Röntgen ging zich nu nog meer bezighouden met het componeren van kamermuziek en met zijn conservatoriumwerk. Hij had veel succes als pianobegeleider van de grote violist Carl Flesch, de beroemde zangers Johannes Messchaert en Aaltje Noordewier-Reddingius en later de cellist Pablo Casals. Met Messchaert trad hij bijna jaarlijks op in Wenen, waar hij vaak contact had met de door hem bewonderde Brahms.

Rond 1883 versterkte Röntgen zijn contact met de Noorse componist Edvard Grieg (1843-1907), die hij tijdens zijn studie in Leipzig had leren kennen. Hij had hem al eens bezocht in zijn villa Troldhaugen bij Bergen en was in de ban geraakt van de prachtige Noorse natuur. Met Grieg en zijn vriend Frants Beyer maakte hij grote bergwandelingen door o.a. de Jotunheimen. Grieg bezocht Amsterdam om er een concert te geven. Als componist had Röntgen veel aan de grote vriendschap met Grieg die duurde tot diens dood in 1907. Hij speelde graag zijn composities en gaf aanwijzingen voor verbeteringen. Na Griegs dood schreef Röntgen een interessante biografie in het Nederlands met veel aanhalingen uit de omvangrijke correspondentie.

In 1898 deed Röntgen, na een conflict met Kes' opvolger bij het Concertgebouworkest, Willem Mengelberg, afstand van zijn koordirigentschap bij de Amsterdamse Afdeling van de Vereniging "Toonkunst". Brahms had hem in een brief gewaarschuwd: "Voor die concertcommissies geef ik geen cent...". Het bezorgde hem moeilijke jaren. De bittere pil werd enigszins verzacht toen hij directeur kon worden van het Amsterdamsch Conservatorium, dat hij eens met De Lange en Coenen had opgericht.

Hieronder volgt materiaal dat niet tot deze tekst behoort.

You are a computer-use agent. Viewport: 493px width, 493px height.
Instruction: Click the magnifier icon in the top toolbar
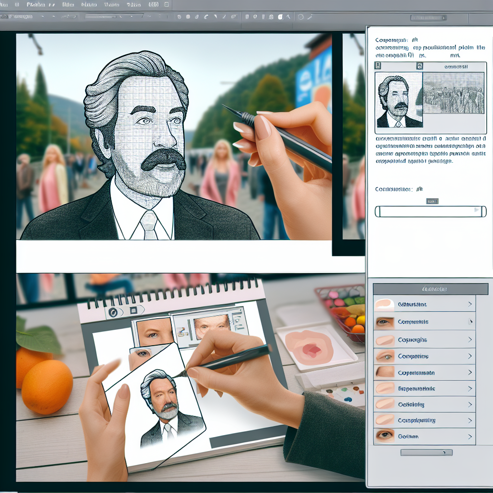[301, 16]
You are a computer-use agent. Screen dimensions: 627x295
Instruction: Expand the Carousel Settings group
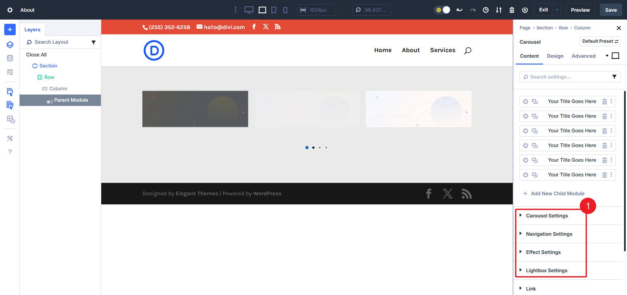click(x=547, y=215)
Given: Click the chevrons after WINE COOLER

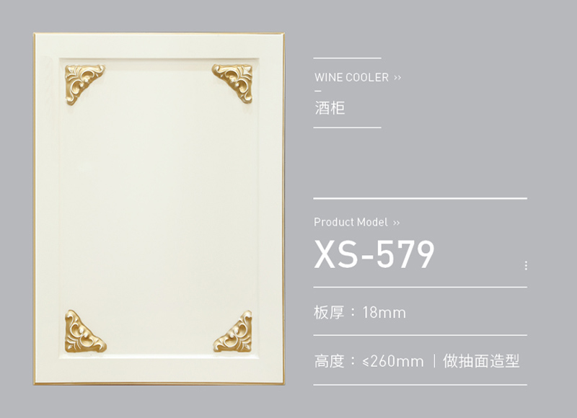Looking at the screenshot, I should [397, 78].
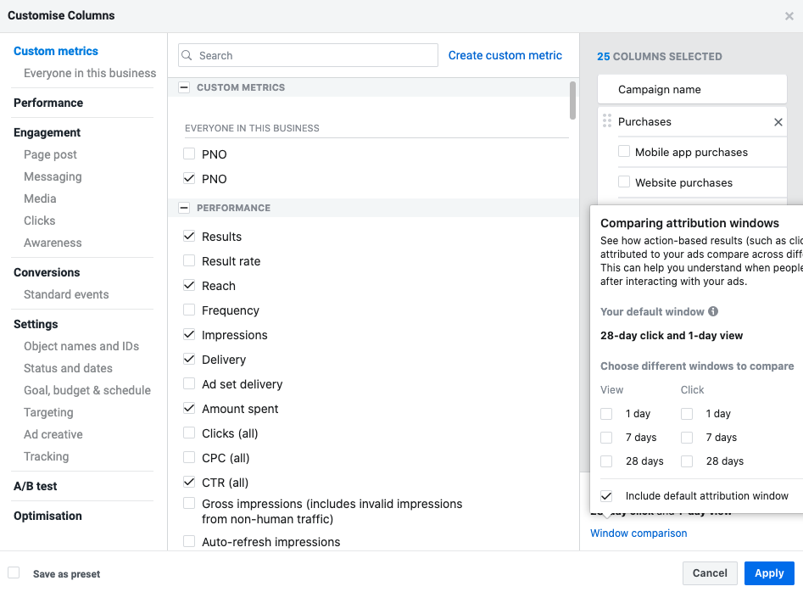Close the Customise Columns dialog
Viewport: 803px width, 592px height.
point(789,16)
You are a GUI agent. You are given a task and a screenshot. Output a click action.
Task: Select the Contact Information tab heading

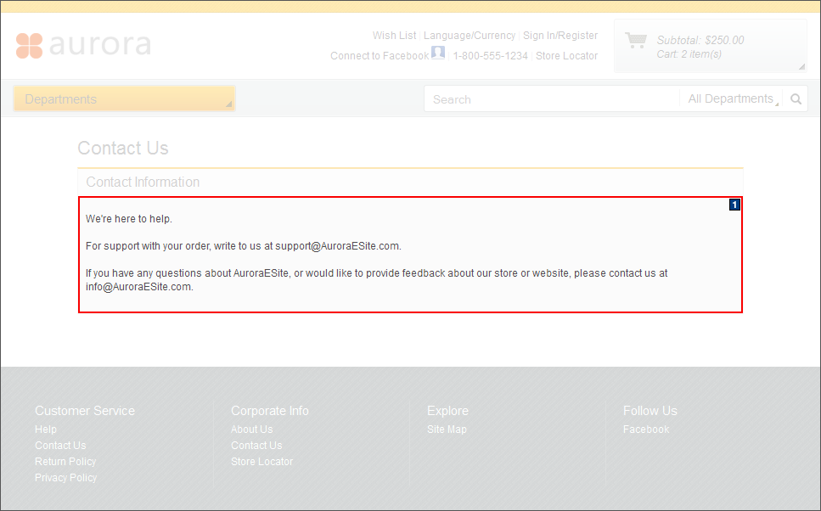[143, 182]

Vakanties bracht de familie Röntgen vaak door in Denemarken, waar hij de kunstenares Bodil de Neergaard leerde kennen. Een langdurige artistieke relatie ontstond in kasteel Fuglsang op het eiland Lolland, waar ook Carl Nielsen vaak gast was.

Villa Gaudeamus

In 1924 ging Röntgen, bijna 70 jaar oud, met pensioen bij het Conservatorium. Hij trok zich terug in de door zijn zoon Frants in de stijl van de Amsterdamse School ontworpen Villa Gaudeamus in Bilthoven. De muziekzaal, geheel van hout, 'zweeft' als het ware boven de grond. Tijdens de laatste jaren van zijn leven schiep hij meer dan 100 composities, meest kamermuziek en liederen. Op Gaudeamus bezochten hem vele beroemdheden, zoals Pablo Casals en de Australische pianist en componist Percy Grainger. Röntgen gaf in de avonduren analysecursussen aan huis en sloeg daarbij moderne componisten zoals Hindemith, Stravinsky en Pijper niet over. De enige moderne componist die hem niet kon boeien was Schönberg.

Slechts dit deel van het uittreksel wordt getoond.